● Problem details
Using the listing below, print exactly everything from the line with "Task: Open browser more options menu" down to the line with "Click ※9 footnote", both included, and nothing more.
━━━ Data for processing ━━━
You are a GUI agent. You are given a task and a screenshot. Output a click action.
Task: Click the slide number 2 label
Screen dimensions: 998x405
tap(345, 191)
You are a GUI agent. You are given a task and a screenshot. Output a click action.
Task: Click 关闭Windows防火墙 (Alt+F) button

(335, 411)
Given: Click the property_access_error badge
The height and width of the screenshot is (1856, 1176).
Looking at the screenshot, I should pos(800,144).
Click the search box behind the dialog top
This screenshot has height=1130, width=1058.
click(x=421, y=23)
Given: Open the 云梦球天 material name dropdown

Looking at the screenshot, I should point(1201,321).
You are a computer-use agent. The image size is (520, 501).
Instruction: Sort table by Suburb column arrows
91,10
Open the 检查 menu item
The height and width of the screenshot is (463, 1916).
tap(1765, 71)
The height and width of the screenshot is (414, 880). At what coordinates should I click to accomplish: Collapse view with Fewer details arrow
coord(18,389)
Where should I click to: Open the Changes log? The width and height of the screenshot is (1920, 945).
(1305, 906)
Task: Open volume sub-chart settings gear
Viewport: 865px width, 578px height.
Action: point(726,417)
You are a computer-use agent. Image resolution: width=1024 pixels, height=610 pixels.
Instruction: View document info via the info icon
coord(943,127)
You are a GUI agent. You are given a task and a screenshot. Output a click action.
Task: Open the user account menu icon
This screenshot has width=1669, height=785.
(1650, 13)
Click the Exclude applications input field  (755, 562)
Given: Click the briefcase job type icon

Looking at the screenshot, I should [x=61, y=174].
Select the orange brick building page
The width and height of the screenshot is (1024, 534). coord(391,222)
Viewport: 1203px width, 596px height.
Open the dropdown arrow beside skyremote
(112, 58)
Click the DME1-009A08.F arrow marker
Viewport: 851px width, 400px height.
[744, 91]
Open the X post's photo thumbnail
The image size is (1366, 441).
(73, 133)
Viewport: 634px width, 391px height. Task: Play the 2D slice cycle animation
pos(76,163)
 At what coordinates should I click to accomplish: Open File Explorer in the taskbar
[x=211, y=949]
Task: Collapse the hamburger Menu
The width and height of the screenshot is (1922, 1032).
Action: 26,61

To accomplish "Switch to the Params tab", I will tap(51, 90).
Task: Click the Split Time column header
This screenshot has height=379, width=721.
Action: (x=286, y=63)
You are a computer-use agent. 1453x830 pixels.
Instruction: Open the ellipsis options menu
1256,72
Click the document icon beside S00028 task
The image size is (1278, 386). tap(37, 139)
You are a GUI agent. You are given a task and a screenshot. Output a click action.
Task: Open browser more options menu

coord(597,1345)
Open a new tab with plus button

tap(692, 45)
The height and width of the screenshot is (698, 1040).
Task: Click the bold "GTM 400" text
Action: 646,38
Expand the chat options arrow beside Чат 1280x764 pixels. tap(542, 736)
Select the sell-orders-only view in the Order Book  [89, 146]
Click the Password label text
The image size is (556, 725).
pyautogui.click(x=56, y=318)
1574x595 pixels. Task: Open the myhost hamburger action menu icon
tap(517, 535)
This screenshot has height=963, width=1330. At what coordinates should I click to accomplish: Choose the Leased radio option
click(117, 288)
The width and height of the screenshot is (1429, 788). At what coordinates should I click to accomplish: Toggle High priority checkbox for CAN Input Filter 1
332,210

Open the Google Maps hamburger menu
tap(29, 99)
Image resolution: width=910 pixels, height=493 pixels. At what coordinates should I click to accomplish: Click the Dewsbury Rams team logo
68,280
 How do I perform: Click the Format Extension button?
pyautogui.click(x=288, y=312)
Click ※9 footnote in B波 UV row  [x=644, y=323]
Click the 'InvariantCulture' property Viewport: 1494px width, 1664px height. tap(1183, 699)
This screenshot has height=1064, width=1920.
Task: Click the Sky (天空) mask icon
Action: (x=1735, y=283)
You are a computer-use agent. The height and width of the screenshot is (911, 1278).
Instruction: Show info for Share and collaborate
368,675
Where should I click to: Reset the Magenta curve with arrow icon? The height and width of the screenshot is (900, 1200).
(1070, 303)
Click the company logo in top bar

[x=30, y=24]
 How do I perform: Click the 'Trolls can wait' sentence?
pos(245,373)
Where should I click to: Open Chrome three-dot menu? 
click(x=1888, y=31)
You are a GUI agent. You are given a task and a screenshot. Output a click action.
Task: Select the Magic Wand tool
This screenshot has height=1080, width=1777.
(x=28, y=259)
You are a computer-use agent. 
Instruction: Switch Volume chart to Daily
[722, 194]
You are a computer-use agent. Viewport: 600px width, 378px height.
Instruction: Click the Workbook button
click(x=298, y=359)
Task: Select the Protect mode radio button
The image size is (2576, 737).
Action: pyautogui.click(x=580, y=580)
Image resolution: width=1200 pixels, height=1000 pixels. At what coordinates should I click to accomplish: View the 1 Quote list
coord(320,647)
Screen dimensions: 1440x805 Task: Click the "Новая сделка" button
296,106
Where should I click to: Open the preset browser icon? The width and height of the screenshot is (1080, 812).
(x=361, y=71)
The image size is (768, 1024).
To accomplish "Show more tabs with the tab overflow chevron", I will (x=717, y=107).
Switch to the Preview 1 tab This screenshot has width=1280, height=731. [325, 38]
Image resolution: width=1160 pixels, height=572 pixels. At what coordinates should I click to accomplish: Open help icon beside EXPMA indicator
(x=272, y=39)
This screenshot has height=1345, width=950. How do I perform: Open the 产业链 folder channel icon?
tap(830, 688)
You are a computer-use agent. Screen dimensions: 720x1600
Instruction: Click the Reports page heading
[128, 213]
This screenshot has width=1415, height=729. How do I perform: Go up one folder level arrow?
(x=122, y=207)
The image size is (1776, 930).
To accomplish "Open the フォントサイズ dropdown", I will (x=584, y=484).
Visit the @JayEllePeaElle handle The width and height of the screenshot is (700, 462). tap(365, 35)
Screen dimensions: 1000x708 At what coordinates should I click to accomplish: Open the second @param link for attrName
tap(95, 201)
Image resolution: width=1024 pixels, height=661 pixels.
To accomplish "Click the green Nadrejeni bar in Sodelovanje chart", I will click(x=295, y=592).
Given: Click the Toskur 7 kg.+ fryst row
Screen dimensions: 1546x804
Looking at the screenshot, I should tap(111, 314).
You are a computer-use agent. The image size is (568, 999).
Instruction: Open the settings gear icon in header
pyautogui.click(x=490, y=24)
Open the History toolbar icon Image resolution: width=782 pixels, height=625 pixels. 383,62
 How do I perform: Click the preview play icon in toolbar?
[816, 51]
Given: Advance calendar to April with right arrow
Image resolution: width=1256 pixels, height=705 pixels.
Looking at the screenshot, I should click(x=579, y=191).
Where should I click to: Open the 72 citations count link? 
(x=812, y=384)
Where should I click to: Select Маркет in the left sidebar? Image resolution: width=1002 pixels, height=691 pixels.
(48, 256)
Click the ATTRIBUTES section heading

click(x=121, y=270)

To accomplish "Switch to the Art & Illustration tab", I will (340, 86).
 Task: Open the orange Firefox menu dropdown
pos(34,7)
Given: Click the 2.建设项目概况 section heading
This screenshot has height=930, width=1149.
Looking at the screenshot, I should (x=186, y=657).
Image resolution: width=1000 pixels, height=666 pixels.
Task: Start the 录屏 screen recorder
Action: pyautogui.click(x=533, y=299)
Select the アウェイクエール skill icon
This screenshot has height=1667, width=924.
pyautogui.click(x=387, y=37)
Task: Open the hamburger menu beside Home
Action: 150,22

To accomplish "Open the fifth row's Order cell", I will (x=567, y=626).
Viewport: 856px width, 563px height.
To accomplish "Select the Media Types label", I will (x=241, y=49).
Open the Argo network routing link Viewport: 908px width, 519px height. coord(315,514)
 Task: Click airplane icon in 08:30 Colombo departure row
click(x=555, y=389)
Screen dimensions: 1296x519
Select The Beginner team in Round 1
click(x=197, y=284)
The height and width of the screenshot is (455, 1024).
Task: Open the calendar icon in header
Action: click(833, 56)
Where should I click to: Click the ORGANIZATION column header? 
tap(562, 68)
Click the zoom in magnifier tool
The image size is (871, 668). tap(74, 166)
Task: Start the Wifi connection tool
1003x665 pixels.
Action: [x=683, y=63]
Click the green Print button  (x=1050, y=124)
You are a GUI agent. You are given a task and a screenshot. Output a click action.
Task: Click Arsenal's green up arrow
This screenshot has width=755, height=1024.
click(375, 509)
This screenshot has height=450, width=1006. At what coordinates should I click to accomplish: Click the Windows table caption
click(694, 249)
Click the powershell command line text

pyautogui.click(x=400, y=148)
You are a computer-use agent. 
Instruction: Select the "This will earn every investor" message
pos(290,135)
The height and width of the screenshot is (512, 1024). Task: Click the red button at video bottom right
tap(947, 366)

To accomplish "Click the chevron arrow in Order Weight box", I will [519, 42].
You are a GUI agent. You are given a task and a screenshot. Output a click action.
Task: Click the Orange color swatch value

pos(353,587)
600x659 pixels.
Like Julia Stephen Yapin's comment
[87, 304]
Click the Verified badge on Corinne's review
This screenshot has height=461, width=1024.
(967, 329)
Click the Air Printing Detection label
━━━
● Solved problem
Task: Open browser more options menu

coord(597,1345)
Open a new tab with plus button

tap(692, 45)
The height and width of the screenshot is (698, 1040).
Task: Click the bold "GTM 400" text
Action: 646,38
Expand the chat options arrow beside Чат 1280x764 pixels. tap(542, 736)
Select the sell-orders-only view in the Order Book  [89, 146]
Click the Password label text
The image size is (556, 725).
pyautogui.click(x=56, y=318)
1574x595 pixels. Task: Open the myhost hamburger action menu icon
tap(517, 535)
This screenshot has height=963, width=1330. At what coordinates should I click to accomplish: Choose the Leased radio option
click(117, 288)
The width and height of the screenshot is (1429, 788). At what coordinates should I click to accomplish: Toggle High priority checkbox for CAN Input Filter 1
332,210

Open the Google Maps hamburger menu
tap(29, 99)
Image resolution: width=910 pixels, height=493 pixels. At what coordinates should I click to accomplish: Click the Dewsbury Rams team logo
68,280
 How do I perform: Click the Format Extension button?
pyautogui.click(x=288, y=312)
Click ※9 footnote in B波 UV row  [x=644, y=323]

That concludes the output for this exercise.